▸ WORK INSTRUCTIONS
Start at the top and transcribe every record through the final line exactly.

▸ DATASET RECORDS

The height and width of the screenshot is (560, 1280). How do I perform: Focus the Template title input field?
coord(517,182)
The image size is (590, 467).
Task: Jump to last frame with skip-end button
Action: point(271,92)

▸ ANSWER BELOW
The height and width of the screenshot is (560, 1280). How do I perform: Focus the Template title input field?
coord(517,182)
The image size is (590, 467).
Task: Jump to last frame with skip-end button
Action: point(271,92)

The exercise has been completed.